Example of the Scala aggregate function
The aggregate function does not do that (except that it is a very general function, and it could be used to do that). You want groupBy
. Close to at least. As you start with a Seq[(String, String)]
, and you group by taking the first item in the tuple (which is (String, String) => String)
, it would return a Map[String, Seq[(String, String)]
). You then have to discard the first parameter in the Seq[String, String)] values.
So
list.groupBy(_._1).mapValues(_.map(_._2))
There you get a Map[String, Seq[(String, String)]
. If you want a Seq
instead of Map
, call toSeq
on the result. I don't think you have a guarantee on the order in the resulting Seq though
Aggregate is a more difficult function.
Consider first reduceLeft and reduceRight.
Let as
be a non empty sequence as = Seq(a1, ... an)
of elements of type A
, and f: (A,A) => A
be some way to combine two elements of type A
into one. I will note it as a binary operator @
, a1 @ a2
rather than f(a1, a2)
. as.reduceLeft(@)
will compute (((a1 @ a2) @ a3)... @ an)
. reduceRight
will put the parentheses the other way, (a1 @ (a2 @... @ an))))
. If @
happens to be associative, one does not care about the parentheses. One could compute it as (a1 @... @ ap) @ (ap+1 @...@an)
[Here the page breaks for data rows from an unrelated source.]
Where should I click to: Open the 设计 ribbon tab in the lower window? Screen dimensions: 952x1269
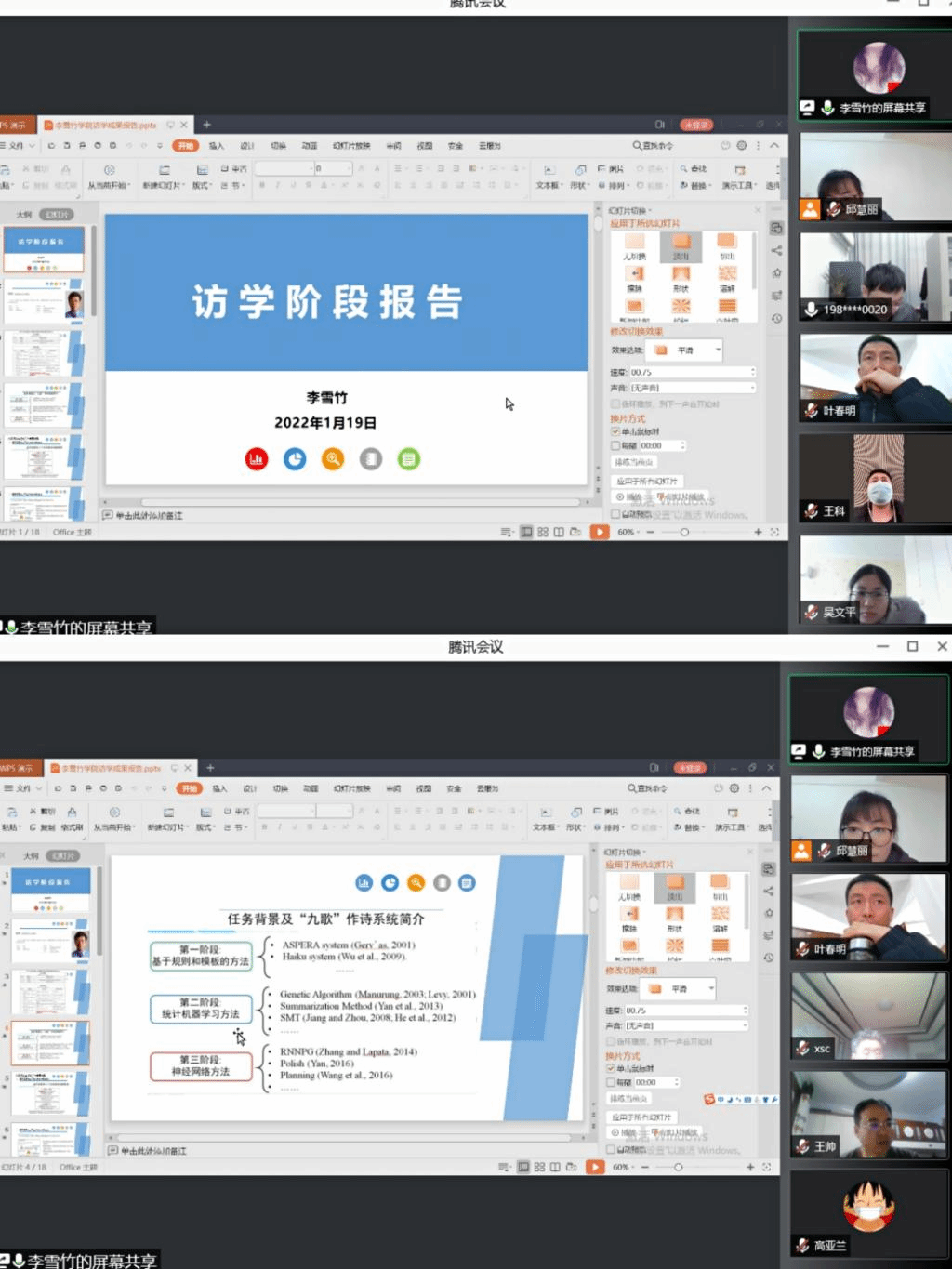[249, 788]
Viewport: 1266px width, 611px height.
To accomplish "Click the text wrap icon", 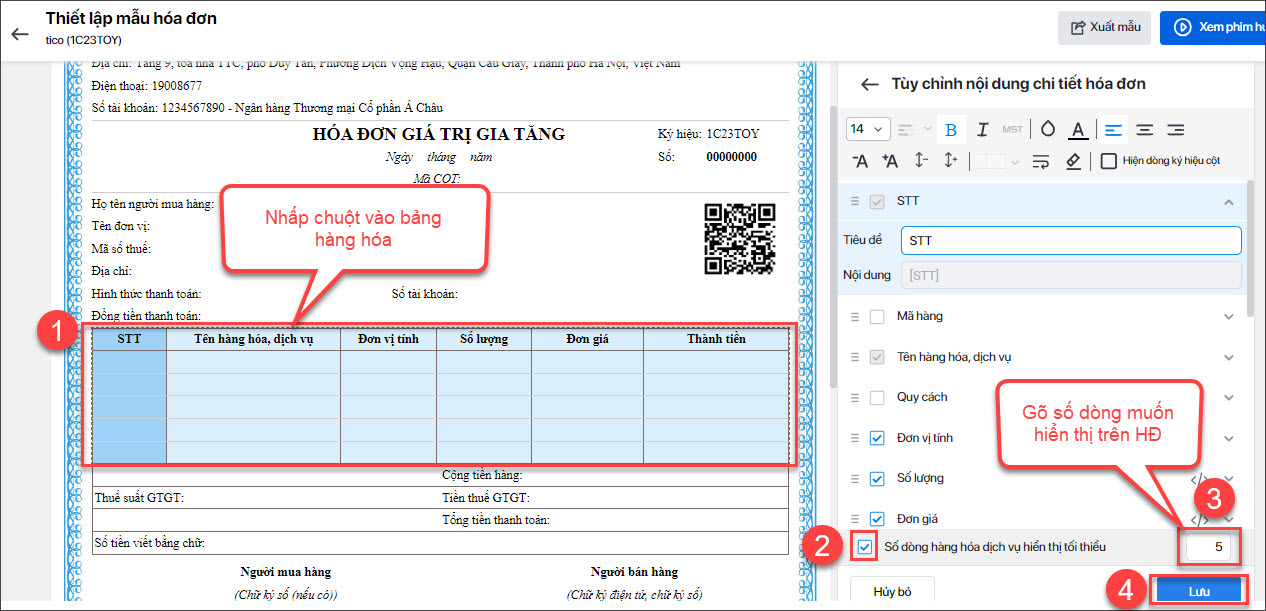I will pyautogui.click(x=1041, y=161).
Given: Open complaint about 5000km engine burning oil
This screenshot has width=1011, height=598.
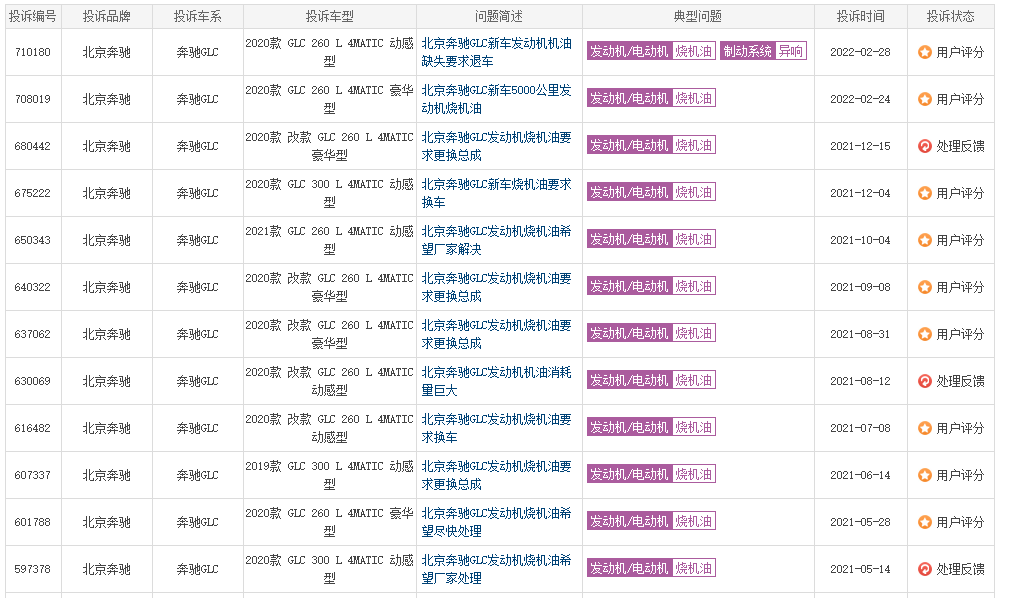Looking at the screenshot, I should (496, 99).
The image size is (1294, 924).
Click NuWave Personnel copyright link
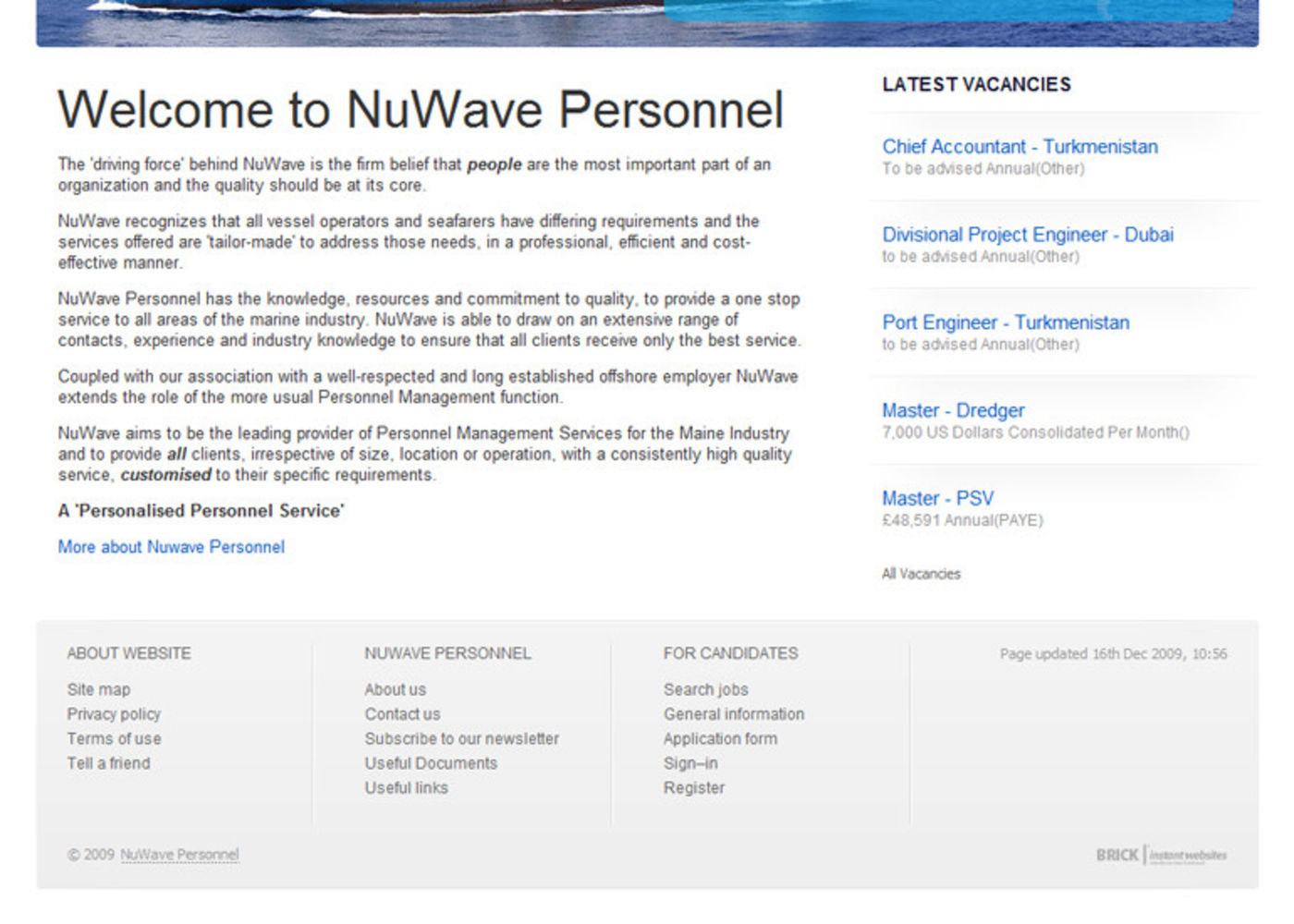tap(179, 855)
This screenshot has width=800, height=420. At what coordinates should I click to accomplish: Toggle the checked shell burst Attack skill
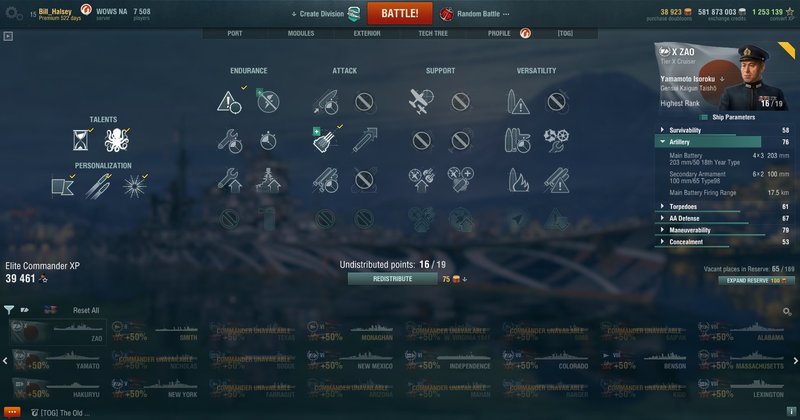tap(325, 140)
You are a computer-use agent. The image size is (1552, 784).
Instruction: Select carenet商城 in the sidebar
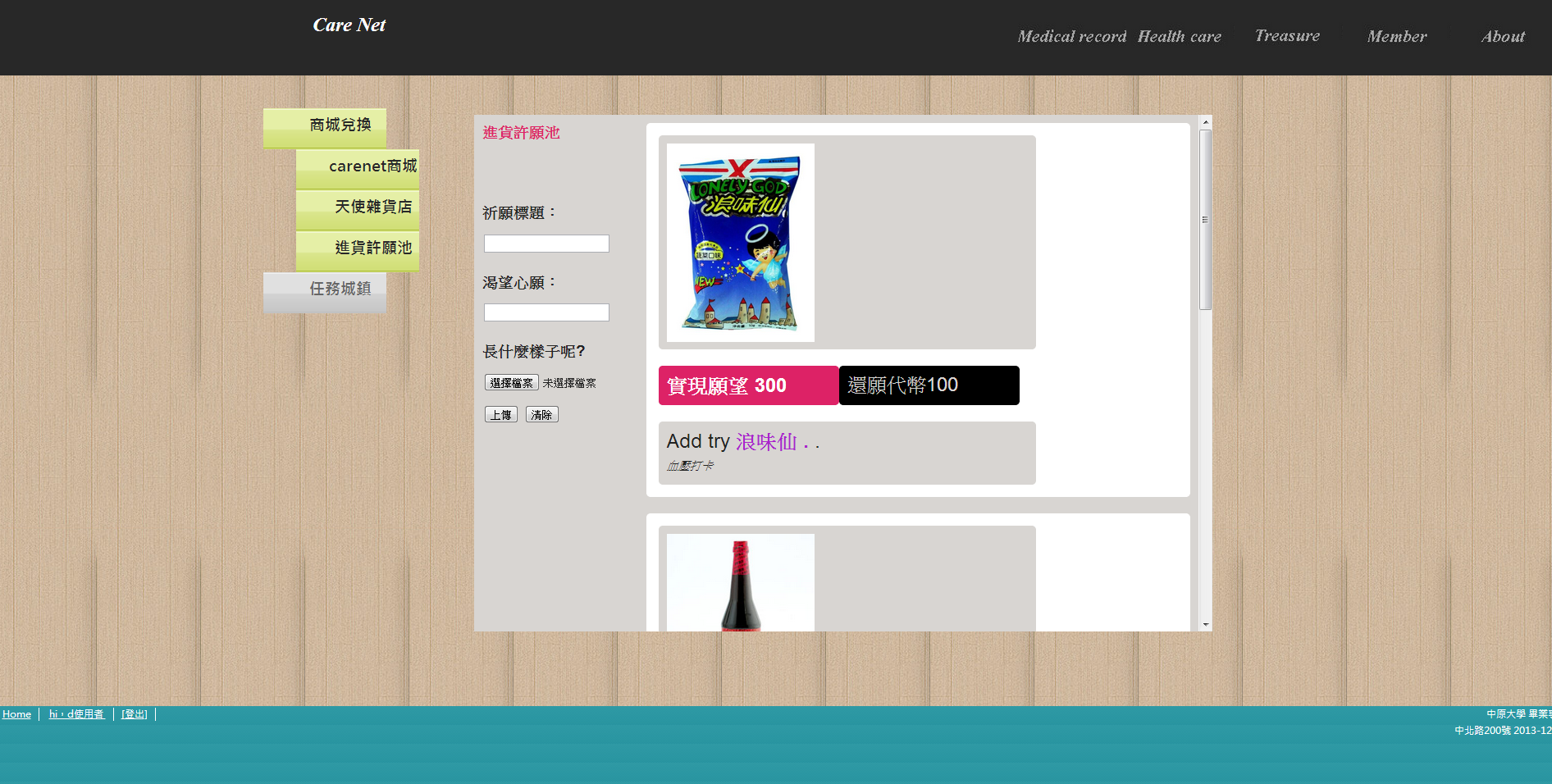[x=358, y=167]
(there would be parantheses inside the 2 big parantheses too, but let's not care about that). Then one could do the two parts in parallel, while the nested bracketing in reduceLeft or reduceRight force a fully sequential computation. But parallel computation is only possible when @
is known to be associative, and the reduceLeft method cannot know that.
Still, there could be method reduce
, whose caller would be responsible for ensuring that the operation is associative. Then reduce
would order the calls as it sees fit, possibly doing them in parallel. Indeed, there is such a method.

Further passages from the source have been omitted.